Pink Floyd, 'Wish You Were Here' (1975)

Pink Floyd, 'Wish You Were Here' (1975)
A. Powell Graphics: G. Hardie Retouching: R. Manning © Pink Floyd Music Ltd

The idea for the cover came from the band talking about the insincerity of the music business. You know the lyric on "Have a Cigar," "Which one is pink?" That was a true story of a record company asking, "Well, which one of you guys is Pink?" So the album's lyrics were all about insincerity and absence, the latter particularly in the sense of Syd Barrett, like how the industry is a movable beast that actually takes casualties with it. Syd Barrett was one of them, and inspired "Shine On You Crazy Diamond."

So the band and Storm and I thought about ideas related to absence and insincerity in terms of business. There was a great expression at that time, "Man, I've been burnt," like ripped off. Storm said to me, "Why don't we set something on fire?" You know, it was kind of like, one of those mad ideas. "What about two businessmen shaking hands, and one of them is on fire."

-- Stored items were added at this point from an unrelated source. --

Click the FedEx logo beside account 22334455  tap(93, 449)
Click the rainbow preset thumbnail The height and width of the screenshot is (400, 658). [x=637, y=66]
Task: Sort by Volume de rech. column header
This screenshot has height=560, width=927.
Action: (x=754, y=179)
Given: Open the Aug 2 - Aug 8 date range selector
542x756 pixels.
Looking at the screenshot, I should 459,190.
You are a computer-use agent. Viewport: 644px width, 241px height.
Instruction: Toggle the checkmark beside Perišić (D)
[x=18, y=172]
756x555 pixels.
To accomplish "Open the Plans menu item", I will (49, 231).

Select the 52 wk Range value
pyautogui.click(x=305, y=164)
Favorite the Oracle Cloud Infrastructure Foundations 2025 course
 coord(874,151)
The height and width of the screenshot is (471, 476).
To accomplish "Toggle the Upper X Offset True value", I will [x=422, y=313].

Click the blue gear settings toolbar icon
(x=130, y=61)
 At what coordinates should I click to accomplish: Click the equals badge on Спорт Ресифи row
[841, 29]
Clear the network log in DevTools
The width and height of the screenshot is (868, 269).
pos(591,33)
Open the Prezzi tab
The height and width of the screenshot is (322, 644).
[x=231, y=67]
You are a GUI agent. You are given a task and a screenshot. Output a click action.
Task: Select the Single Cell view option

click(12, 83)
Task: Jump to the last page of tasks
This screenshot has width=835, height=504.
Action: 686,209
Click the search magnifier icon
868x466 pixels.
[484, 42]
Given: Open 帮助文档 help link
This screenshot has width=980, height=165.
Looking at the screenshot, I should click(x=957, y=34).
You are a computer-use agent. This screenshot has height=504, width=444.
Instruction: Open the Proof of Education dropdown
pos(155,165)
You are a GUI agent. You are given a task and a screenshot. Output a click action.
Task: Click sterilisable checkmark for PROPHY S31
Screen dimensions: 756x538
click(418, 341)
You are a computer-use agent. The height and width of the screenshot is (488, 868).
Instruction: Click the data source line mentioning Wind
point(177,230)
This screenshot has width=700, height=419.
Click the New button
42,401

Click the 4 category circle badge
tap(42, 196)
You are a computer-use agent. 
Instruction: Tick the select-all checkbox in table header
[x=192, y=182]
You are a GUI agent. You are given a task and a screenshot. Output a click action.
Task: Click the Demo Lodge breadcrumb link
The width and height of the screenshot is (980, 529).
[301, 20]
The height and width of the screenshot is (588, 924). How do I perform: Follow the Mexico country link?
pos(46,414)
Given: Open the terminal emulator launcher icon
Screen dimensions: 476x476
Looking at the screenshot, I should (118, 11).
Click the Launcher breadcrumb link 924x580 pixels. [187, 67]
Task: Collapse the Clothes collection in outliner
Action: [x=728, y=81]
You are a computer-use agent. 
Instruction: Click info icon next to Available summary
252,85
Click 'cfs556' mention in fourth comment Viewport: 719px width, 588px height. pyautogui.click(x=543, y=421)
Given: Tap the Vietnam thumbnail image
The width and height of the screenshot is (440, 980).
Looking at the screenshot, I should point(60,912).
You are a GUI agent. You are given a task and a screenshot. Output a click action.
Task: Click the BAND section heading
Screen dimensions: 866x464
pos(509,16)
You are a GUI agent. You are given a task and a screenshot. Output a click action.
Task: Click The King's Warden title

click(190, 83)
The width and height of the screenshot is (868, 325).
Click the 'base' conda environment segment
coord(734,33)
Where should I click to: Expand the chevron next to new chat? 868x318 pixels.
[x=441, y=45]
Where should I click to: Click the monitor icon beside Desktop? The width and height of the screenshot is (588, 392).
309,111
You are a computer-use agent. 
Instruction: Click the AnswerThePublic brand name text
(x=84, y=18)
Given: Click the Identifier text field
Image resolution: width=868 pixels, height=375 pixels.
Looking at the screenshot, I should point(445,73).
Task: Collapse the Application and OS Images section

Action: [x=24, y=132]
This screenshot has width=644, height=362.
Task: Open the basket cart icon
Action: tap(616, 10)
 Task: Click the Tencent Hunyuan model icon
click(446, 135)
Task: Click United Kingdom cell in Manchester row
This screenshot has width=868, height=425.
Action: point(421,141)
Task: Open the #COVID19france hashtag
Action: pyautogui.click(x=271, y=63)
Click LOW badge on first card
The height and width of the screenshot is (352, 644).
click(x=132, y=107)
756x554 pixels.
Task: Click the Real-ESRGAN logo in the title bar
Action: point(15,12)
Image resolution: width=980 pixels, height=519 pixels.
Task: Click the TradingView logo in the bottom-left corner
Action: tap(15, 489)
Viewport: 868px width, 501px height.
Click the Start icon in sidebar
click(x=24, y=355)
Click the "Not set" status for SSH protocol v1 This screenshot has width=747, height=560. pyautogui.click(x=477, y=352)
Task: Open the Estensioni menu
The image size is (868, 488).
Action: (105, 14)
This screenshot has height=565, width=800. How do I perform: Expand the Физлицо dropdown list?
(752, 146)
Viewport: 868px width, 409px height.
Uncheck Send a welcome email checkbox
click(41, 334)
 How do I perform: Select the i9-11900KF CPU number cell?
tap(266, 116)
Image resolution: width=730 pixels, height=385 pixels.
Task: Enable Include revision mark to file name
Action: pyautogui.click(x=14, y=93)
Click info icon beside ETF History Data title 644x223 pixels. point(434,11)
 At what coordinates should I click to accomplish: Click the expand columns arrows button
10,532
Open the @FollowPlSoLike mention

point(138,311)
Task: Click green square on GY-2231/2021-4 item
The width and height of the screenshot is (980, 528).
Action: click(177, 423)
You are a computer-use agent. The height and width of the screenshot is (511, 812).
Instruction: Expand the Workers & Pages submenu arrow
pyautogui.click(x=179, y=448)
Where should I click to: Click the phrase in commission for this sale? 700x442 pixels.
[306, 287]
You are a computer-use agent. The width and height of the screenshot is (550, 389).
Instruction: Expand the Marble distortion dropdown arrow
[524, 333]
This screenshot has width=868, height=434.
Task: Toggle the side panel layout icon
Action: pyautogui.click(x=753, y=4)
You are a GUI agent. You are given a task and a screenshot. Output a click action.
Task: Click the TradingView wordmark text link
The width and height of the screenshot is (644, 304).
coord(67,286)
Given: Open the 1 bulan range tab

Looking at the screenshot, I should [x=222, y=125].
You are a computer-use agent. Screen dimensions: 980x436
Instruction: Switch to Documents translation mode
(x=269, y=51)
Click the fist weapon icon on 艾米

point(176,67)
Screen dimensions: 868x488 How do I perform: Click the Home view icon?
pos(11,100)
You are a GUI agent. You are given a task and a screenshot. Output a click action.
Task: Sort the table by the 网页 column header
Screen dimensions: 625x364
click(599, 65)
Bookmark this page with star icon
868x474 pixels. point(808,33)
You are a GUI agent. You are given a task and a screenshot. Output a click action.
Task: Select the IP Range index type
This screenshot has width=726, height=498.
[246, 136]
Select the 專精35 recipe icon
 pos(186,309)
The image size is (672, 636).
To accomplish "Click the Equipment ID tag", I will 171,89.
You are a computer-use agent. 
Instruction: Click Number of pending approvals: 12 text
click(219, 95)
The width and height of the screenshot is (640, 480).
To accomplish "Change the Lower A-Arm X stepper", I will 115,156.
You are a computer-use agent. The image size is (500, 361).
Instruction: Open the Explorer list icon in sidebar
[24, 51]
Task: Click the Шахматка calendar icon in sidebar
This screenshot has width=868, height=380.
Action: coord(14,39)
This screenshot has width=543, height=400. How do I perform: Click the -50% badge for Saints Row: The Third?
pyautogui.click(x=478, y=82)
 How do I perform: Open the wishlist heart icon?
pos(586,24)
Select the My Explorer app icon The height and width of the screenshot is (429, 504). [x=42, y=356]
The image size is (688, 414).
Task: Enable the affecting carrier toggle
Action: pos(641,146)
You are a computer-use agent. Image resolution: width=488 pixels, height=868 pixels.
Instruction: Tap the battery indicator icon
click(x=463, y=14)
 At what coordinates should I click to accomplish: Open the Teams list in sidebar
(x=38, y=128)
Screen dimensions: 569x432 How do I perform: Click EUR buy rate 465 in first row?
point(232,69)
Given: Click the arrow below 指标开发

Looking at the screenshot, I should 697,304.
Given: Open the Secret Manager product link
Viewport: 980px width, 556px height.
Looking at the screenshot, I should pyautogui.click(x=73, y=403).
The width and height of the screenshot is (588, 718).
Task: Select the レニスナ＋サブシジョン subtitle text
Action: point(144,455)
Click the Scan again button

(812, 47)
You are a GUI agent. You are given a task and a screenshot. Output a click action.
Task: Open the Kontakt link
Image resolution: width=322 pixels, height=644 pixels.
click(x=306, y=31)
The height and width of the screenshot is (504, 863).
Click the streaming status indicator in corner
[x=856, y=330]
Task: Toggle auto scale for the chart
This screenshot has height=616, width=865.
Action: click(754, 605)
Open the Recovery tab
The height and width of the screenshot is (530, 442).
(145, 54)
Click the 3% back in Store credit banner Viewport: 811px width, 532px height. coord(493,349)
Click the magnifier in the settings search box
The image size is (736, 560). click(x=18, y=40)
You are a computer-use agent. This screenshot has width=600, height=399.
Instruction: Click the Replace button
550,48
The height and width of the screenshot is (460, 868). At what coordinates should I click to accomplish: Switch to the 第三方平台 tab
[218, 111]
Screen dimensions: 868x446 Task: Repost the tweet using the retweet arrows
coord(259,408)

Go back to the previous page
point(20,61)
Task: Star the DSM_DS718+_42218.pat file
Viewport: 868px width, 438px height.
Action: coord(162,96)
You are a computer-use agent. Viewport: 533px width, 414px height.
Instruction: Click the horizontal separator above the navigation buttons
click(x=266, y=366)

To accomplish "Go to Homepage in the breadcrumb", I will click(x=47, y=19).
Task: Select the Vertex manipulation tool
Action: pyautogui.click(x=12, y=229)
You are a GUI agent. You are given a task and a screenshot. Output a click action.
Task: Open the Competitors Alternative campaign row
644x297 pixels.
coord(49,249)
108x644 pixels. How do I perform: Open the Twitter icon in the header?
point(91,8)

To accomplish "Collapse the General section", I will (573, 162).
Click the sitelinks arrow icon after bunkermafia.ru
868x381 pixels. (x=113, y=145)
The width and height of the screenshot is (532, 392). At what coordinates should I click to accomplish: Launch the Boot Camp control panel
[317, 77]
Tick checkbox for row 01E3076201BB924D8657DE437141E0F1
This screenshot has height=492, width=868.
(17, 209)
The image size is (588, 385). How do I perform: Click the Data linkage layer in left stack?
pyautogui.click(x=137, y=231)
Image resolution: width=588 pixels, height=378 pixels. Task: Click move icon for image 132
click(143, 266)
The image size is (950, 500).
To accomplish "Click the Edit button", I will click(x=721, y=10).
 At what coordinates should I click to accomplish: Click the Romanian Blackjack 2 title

So I flew to Los Angeles and found this guy, Ronnie Rondell, who was a stuntman. He agreed to be set on fire a number of times. So we did it on the back lot of Warners in Burbank. As you can imagine, it's a very unpleasant experience being set on fire, and it's very dangerous because you're standing still. Normally, with a fire shot, somebody's moving. They're running away from your face. But we were lucky that afternoon. There was no wind. I shot it 14 times. On the 15th time, a gust of wind caught up and blew the fire straight into his face. Immediately, his team jumped on him, sprayed him with extinguishing foam and saved his life. He just got up from that and said, "That's it. I'm never doing this again." But I had it in the can.

The singe on the corner of the cover was just an added little trick. That was Storm. I personally preferred it without that, but we worked as a partnership. Lots of people like the singing on the edge. It makes it another dimension. Yet another world.

The photograph that I love more than anything on Wish You Were Here is the diver, which is on the inside cover. I'd done a reconnaissance with a plane over Lake Mono in Northern California, and I thought, "This is an interesting place with all those incredible stalagmites and stalactites and that." And we had to get a special yoga chair made to sit in the mud, and I got a stuntman who could hold his breath for a long time. It had been windy all day, and as he went into position, the wind dropped and the lake went flat. And it was the most beautiful, beautiful, calm evening. And I got the shot. That stillness, without any ripples, is about absence. There's no sign of any splash.

 

Wings, 'Venus and Mars' (1975)

Wings, 'Venus and Mars' (1975)
Cover Design: P. & L. McCartney Cover Photography: L. McCartney with A. Powell © MPL Ltd

We'd done some work for the Beatles, and then after Paul did Red Rose Speedway, he came along to Band on the Run with us. Then he came up with Venus and Mars.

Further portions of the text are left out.